Collected data
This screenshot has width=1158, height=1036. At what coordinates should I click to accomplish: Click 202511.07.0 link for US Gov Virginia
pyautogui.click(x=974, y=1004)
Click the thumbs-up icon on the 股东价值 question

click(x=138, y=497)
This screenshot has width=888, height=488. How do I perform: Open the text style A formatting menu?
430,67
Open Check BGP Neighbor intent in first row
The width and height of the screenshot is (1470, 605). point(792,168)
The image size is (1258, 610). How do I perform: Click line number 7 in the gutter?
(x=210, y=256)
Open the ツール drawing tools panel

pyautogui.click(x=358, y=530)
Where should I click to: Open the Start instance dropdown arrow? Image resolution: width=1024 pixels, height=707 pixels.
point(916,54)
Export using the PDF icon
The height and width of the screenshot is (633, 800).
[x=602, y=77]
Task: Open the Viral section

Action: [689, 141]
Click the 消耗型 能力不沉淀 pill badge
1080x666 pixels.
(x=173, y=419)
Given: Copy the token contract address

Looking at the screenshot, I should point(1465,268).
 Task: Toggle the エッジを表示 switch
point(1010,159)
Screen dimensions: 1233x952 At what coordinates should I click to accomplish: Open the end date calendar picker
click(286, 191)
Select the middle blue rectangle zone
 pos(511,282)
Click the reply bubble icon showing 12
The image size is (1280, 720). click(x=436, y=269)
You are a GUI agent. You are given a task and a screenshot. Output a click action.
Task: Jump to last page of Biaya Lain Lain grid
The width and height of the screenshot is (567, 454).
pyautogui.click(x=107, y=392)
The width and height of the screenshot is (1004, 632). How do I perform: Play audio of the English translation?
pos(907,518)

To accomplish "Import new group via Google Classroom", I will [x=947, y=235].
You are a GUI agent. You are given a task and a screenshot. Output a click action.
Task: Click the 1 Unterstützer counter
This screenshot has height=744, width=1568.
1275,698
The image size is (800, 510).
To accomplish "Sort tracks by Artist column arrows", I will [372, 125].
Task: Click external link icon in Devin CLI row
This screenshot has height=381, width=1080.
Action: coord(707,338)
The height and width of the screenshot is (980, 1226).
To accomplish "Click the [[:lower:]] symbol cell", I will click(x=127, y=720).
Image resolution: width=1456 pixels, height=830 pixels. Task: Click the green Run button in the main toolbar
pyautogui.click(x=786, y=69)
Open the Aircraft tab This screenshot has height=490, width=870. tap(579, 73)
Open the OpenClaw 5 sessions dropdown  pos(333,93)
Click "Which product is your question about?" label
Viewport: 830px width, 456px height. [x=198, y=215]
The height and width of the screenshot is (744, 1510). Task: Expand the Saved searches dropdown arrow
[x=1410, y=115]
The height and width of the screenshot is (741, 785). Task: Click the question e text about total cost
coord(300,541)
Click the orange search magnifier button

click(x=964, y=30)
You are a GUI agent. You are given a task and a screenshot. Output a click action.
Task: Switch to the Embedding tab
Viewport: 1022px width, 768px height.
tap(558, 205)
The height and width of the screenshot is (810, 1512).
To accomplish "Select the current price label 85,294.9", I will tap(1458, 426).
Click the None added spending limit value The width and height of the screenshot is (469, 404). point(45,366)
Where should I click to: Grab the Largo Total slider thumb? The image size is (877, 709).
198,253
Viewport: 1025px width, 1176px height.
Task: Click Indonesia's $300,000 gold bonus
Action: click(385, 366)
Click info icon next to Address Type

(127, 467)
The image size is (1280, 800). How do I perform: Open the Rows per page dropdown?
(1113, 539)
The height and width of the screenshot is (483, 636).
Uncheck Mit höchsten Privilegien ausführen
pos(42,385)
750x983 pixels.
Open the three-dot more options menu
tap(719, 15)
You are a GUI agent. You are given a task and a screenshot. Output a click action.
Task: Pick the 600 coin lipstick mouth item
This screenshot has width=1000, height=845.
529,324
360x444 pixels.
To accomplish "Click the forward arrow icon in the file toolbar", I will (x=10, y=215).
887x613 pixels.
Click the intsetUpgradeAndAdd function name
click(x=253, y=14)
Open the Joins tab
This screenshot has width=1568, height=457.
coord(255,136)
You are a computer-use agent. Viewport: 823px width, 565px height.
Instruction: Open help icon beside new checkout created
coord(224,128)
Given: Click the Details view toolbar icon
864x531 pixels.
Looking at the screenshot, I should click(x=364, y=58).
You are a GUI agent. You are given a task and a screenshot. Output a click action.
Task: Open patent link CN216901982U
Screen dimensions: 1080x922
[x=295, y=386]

### EXERCISE DESCRIPTION
Restate every line of the data above exactly as it was written.

### RESULT OF THIS TASK
This screenshot has width=1158, height=1036. At what coordinates should I click to accomplish: Click 202511.07.0 link for US Gov Virginia
pyautogui.click(x=974, y=1004)
Click the thumbs-up icon on the 股东价值 question

click(x=138, y=497)
This screenshot has width=888, height=488. How do I perform: Open the text style A formatting menu?
430,67
Open Check BGP Neighbor intent in first row
The width and height of the screenshot is (1470, 605). point(792,168)
The image size is (1258, 610). How do I perform: Click line number 7 in the gutter?
(x=210, y=256)
Open the ツール drawing tools panel

pyautogui.click(x=358, y=530)
Where should I click to: Open the Start instance dropdown arrow? Image resolution: width=1024 pixels, height=707 pixels.
point(916,54)
Export using the PDF icon
The height and width of the screenshot is (633, 800).
[x=602, y=77]
Task: Open the Viral section

Action: [689, 141]
Click the 消耗型 能力不沉淀 pill badge
1080x666 pixels.
(x=173, y=419)
Given: Copy the token contract address

Looking at the screenshot, I should point(1465,268).
 Task: Toggle the エッジを表示 switch
point(1010,159)
Screen dimensions: 1233x952 At what coordinates should I click to accomplish: Open the end date calendar picker
click(286, 191)
Select the middle blue rectangle zone
 pos(511,282)
Click the reply bubble icon showing 12
The image size is (1280, 720). click(x=436, y=269)
You are a GUI agent. You are given a task and a screenshot. Output a click action.
Task: Jump to last page of Biaya Lain Lain grid
The width and height of the screenshot is (567, 454).
pyautogui.click(x=107, y=392)
The width and height of the screenshot is (1004, 632). How do I perform: Play audio of the English translation?
pos(907,518)

To accomplish "Import new group via Google Classroom", I will [x=947, y=235].
You are a GUI agent. You are given a task and a screenshot. Output a click action.
Task: Click the 1 Unterstützer counter
This screenshot has height=744, width=1568.
1275,698
The image size is (800, 510).
To accomplish "Sort tracks by Artist column arrows", I will [372, 125].
Task: Click external link icon in Devin CLI row
This screenshot has height=381, width=1080.
Action: coord(707,338)
The height and width of the screenshot is (980, 1226).
To accomplish "Click the [[:lower:]] symbol cell", I will click(x=127, y=720).
Image resolution: width=1456 pixels, height=830 pixels. Task: Click the green Run button in the main toolbar
pyautogui.click(x=786, y=69)
Open the Aircraft tab This screenshot has height=490, width=870. tap(579, 73)
Open the OpenClaw 5 sessions dropdown  pos(333,93)
Click "Which product is your question about?" label
Viewport: 830px width, 456px height. [x=198, y=215]
The height and width of the screenshot is (744, 1510). Task: Expand the Saved searches dropdown arrow
[x=1410, y=115]
The height and width of the screenshot is (741, 785). Task: Click the question e text about total cost
coord(300,541)
Click the orange search magnifier button

click(x=964, y=30)
You are a GUI agent. You are given a task and a screenshot. Output a click action.
Task: Switch to the Embedding tab
Viewport: 1022px width, 768px height.
tap(558, 205)
The height and width of the screenshot is (810, 1512).
To accomplish "Select the current price label 85,294.9", I will tap(1458, 426).
Click the None added spending limit value The width and height of the screenshot is (469, 404). point(45,366)
Where should I click to: Grab the Largo Total slider thumb? The image size is (877, 709).
198,253
Viewport: 1025px width, 1176px height.
Task: Click Indonesia's $300,000 gold bonus
Action: click(385, 366)
Click info icon next to Address Type

(127, 467)
The image size is (1280, 800). How do I perform: Open the Rows per page dropdown?
(1113, 539)
The height and width of the screenshot is (483, 636).
Uncheck Mit höchsten Privilegien ausführen
pos(42,385)
750x983 pixels.
Open the three-dot more options menu
tap(719, 15)
You are a GUI agent. You are given a task and a screenshot. Output a click action.
Task: Pick the 600 coin lipstick mouth item
This screenshot has width=1000, height=845.
529,324
360x444 pixels.
To accomplish "Click the forward arrow icon in the file toolbar", I will (x=10, y=215).
887x613 pixels.
Click the intsetUpgradeAndAdd function name
click(x=253, y=14)
Open the Joins tab
This screenshot has width=1568, height=457.
coord(255,136)
You are a computer-use agent. Viewport: 823px width, 565px height.
Instruction: Open help icon beside new checkout created
coord(224,128)
Given: Click the Details view toolbar icon
864x531 pixels.
Looking at the screenshot, I should click(x=364, y=58).
You are a GUI agent. You are given a task and a screenshot. Output a click action.
Task: Open patent link CN216901982U
Screen dimensions: 1080x922
[x=295, y=386]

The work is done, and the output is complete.